Saat Samunder Paar  Wriiten by Kamlesh Chauhan
Review Written By : Prof M.S. Verma Delhi India

Sundari is uprooted from her Indian background, loses her lover, is married off to the uncle of her lover, much older than her and has been thrown into a whirlpool of quirks of fate. As such a quest for the lost love and compromises permeate the novel. Whether it is in India, America, England or Canada, the protagonist Sundari keeps frantically looking for true love and while she is doing this she goes through trials and tribulations, mental and physical tortures, frustrations and all numerous harrowing experiences through interaction with circumstances, characters, cultural ethos, wrestling with socially acquired do’s and don’ts.
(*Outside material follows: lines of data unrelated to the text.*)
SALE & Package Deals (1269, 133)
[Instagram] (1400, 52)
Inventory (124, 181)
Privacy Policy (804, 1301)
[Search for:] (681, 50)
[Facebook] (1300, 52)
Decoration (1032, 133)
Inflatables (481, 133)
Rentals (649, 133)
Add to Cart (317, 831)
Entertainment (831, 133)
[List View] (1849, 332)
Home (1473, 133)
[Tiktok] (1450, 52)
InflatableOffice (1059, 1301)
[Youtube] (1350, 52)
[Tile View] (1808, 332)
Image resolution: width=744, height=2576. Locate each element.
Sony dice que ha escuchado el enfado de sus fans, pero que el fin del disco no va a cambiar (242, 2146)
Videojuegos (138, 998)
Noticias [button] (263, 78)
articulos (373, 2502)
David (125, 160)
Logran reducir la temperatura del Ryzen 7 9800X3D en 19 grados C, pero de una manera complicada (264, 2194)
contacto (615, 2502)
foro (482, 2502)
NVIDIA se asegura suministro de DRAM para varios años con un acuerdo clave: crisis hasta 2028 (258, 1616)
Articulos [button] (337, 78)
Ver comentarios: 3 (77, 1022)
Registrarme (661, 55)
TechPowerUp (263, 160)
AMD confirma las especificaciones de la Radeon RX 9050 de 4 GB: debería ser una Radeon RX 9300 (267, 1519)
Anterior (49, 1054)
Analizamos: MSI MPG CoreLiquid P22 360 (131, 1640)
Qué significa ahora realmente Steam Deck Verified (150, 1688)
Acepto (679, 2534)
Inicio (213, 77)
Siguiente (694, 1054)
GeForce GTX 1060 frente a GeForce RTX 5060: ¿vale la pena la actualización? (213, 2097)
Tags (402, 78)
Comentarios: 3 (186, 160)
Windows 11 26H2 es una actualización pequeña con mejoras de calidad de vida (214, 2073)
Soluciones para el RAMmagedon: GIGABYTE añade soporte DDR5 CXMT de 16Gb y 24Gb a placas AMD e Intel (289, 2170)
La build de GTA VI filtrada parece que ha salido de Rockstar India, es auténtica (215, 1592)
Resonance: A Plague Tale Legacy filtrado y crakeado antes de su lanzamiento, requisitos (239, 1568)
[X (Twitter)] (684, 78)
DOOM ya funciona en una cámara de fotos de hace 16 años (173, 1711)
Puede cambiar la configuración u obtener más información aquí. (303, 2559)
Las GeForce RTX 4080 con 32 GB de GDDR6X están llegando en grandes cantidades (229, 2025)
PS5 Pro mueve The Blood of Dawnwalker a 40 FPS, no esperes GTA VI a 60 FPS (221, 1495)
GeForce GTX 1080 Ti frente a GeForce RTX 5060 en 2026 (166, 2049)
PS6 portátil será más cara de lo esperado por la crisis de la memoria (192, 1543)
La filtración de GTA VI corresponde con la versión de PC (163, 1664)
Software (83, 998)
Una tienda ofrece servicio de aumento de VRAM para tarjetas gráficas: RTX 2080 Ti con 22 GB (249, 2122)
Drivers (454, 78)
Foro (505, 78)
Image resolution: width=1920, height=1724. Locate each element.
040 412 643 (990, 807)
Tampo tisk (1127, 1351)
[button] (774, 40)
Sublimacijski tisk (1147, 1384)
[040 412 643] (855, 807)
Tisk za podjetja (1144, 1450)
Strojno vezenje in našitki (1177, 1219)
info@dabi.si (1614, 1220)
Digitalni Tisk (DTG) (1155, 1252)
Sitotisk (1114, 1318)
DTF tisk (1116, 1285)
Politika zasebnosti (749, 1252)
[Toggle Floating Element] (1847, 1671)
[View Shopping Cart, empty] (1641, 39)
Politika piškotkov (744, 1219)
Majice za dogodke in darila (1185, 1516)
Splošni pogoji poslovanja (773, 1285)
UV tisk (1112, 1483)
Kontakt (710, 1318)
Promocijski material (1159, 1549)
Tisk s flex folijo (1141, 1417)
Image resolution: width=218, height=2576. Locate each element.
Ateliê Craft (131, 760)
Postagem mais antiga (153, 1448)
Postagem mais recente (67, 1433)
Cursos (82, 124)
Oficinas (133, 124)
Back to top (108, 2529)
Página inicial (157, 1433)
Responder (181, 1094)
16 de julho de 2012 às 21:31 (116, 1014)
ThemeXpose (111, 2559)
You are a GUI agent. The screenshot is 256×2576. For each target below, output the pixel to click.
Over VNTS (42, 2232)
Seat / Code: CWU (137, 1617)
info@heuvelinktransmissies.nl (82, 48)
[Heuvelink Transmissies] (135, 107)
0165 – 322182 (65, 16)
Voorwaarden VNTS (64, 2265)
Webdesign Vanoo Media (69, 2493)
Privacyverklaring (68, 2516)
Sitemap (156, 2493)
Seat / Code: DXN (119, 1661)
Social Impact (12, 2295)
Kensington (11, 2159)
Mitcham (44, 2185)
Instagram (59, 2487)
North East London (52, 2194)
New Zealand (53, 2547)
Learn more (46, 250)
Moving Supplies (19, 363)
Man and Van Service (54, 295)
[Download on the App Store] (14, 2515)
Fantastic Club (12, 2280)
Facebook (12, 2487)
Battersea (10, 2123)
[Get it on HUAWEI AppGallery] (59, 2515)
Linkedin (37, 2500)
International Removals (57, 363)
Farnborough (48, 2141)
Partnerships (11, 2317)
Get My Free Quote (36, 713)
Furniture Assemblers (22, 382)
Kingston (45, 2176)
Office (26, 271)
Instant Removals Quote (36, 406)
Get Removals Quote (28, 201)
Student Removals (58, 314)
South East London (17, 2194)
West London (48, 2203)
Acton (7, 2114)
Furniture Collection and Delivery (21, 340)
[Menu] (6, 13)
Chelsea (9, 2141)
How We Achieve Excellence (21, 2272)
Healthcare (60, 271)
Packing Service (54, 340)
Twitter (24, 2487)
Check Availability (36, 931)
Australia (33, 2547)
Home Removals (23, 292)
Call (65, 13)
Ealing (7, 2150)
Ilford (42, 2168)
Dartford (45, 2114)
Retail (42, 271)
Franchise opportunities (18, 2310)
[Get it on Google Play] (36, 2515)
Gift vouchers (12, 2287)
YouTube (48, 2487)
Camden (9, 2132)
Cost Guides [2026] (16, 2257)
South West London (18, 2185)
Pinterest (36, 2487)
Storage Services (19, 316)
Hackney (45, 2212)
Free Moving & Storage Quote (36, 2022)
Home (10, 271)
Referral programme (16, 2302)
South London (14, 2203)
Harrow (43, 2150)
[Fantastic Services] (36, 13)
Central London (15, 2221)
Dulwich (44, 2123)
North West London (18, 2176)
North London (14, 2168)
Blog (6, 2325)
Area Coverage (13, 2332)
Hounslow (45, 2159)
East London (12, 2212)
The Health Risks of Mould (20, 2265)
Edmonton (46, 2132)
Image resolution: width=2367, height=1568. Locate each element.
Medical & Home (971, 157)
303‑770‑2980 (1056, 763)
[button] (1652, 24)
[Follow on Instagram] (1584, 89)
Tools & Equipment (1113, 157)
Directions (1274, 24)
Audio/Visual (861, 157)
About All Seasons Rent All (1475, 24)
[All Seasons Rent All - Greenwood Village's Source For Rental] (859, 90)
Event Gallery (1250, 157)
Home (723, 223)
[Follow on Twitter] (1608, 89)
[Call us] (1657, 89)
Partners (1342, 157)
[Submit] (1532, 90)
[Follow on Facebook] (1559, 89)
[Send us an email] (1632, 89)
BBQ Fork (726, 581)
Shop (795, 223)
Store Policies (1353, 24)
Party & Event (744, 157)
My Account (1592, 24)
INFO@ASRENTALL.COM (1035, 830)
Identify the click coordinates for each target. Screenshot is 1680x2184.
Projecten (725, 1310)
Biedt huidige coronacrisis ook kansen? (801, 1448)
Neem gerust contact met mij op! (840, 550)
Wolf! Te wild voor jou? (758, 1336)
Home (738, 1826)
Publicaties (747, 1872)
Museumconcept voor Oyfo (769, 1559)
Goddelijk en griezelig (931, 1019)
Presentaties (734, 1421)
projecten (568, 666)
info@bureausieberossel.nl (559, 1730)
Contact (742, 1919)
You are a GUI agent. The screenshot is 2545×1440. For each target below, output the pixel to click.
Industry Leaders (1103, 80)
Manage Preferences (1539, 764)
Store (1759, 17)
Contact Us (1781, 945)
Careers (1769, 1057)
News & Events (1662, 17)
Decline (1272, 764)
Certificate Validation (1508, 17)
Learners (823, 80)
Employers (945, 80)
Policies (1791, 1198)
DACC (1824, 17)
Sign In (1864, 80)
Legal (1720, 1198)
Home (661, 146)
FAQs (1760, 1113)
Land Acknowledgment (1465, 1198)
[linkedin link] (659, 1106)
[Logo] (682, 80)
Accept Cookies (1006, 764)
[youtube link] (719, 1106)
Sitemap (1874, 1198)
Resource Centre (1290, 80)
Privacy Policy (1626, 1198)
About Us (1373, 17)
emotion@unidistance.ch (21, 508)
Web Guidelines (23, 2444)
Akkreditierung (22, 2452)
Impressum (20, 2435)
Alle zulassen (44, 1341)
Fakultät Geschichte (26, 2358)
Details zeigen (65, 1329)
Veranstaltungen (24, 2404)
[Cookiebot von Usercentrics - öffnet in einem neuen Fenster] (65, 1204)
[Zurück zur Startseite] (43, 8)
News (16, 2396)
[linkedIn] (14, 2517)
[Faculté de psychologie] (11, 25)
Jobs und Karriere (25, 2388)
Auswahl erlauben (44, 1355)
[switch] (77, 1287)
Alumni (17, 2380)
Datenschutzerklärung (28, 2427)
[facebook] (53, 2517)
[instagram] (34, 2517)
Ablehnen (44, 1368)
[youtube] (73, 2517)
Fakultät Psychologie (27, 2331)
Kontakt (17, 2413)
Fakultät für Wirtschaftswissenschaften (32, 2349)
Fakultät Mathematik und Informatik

But the love she is looking for is illusive except the short period spent with Aakash. “Pyar ki bhook pyar se hi miti hai, baaton se nahin.” And then in the end of the novel she says to Anup, “Is saat samundar paar ki dharti ki bhul bhulayan mein kabhi khone na dena mere pyar ko.” The reader feels as if she has found her love but the insecurity and uncertainty continue. This love is a mirage and life is a maze of compromises. There is little likelihood of quenching of the thirst for love and peace. This gives the reader a feeling as if the novel were autobiographical as it often happens with most artists.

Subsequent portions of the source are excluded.